With the storyline in place, Lights began the process of working on the album, opting to embrace co-writing, and push herself to work with new people. Channeling Enaia, Lights would arrive at writing sessions with a clear sense of what they needed to work on that day, an approach that she says enabled her to overcome the insecurities that sometimes come when working with strangers.

“I’d go in with the storyline and say, ‘This is what we’ll write about today.’ It became a conduit for immediate creativity, instead of starting the session by bantering about what we wanted to write about,” she says.

Both the writing process and darker subject matter also allowed her to experiment with her voice, discovering a new depth. “It was really awesome,” she exclaims. “It really let me open up a part of my voice, and let me sing with more soulfulness.”

While Lights and her co-writers generated 60 songs out of the year-long process, she chose 12 for the album, with each one describing a different part of Enaia’s story.

For the entirety of the songwriting process, Lights was also hard at work refining her skills as a comic artist.
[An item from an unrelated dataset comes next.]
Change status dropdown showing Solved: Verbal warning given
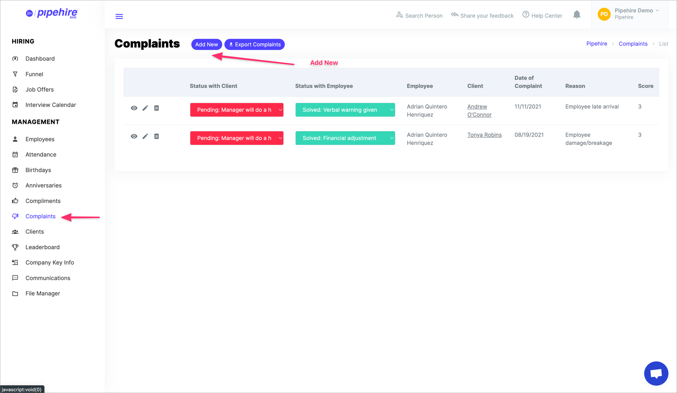Screen dimensions: 677x393 pos(345,109)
Turning to YouTube tutorials and drawing mentors when she needed them, she began the laborious process of sketching out her story, frame by frame, pushing herself to continue even when she felt completely daunted by her own ambition.
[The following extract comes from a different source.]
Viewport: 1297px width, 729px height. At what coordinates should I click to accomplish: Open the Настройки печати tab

“I was chanting to myself through the hard work, ‘I’m actually doing this!’,” she says of the exhaustive process of creating her 160-page comic book. “That’s really the only way you can achieve your dreams.”

LightsLights acknowledges that even she is a little astonished by how much she’s been able to accomplish since turning her attention to creating Skin&Earth, especially given that she’s been doing it while parenting her three-year-old daughter, Rocket Wild (who herself boasts an impressive share of Instagram followers).

“I’ve surprised myself a lot,” says Lights. “Four records in, after 10 years in the industry, to be able to still surprise myself is awesome. Two years ago, I wouldn’t have believed I could do this comic. But what I’ve learned is that if you really want to do the work, you can accomplish anything.”

Lights, always cognizant of wanting to bring Enaia to life in some capacity, now sports the bright red hair of her comic character – just another manifestation of the fearless boundary-pushing she’s embraced in life and music.

“Now I have all these other things that I want to do,” she laughs. “Too often we shut ourselves down before we try new things because we doubt ourselves. I’ll never do that again.”